Ilja Shapiro (Lausanne / CH), Clelia Maschke (Lausanne / CH), Antonius de Waard (Amsterdam / NL), Tamara Verkerk (Amsterdam / NL), Robert Spaapen (Amsterdam / NL), Michal Bassani-Sternberg (Lausanne / CH)
Antigen presentation is an indispensable trigger for T-cell-based immune responses where T-cell receptors recognize HLA-peptide complexes on the cell surface. In the case of HLA class I, cells constantly sample the cytoplasmic proteome for short peptides to present them as antigens. For antigen presentation, an entire network of proteins act in concert to uphold a molecular machinery that delivers a flow of HLA-peptide complexes to the cell surface to potentially bind T-cell receptors.
Functionally impairing mutations of the antigen processing and presentation machinery (APPM) are a frequently observed immune evasion mechanism in cancer. Our aim is to understand how deleterious knock out of key players in the APPM affects the antigenic landscape, and, consequentially, potential to stimulate T-cells.

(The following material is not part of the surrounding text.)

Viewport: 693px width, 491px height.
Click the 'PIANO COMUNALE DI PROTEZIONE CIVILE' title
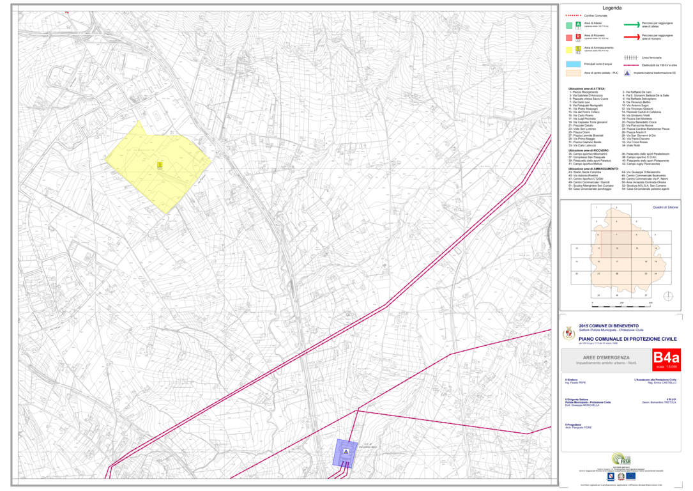(627, 338)
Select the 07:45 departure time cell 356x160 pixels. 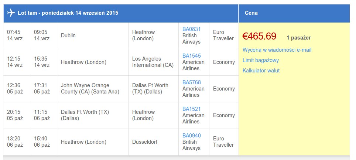17,36
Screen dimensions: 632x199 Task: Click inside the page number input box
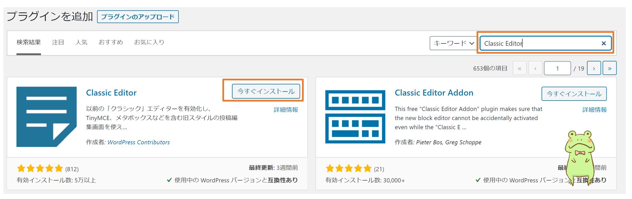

HAP1 is a near-haploid leukemia-derived cell line model expressing highly frequent HLA class I alleles among the European population, and, as such, a suitable model to generate and study the immunopeptidome of APPM knock-outs. In total, a series of 11 knock-outs have been previously generated (IRF2, B2M, GANAB, CALR, CALX, TAPBP, PDIA3, ERAP1, TAP1, TAP2, SPPL3), including genes involved in modifying, chaperoning, translocating, and loading the HLA molecules with peptides.
In order to study antigen presentation, we investigated each knock-out"s immunopeptidome with our high-throughput 96-well plate-based immunopeptide enrichment workflow, in triplicates and we further measured the respective proteomes. Data was acquired in DDA and DIA on a HF-X Q Exactive. With help of the FragPipe search engine environment and using chimeric spectra to find PSMs with a database search, we accumulated a library of more than 22"000 unique immunopeptides, mapping to more than 8"000 unique proteins, for a subsequent library search of the DIA data (FDR 1%).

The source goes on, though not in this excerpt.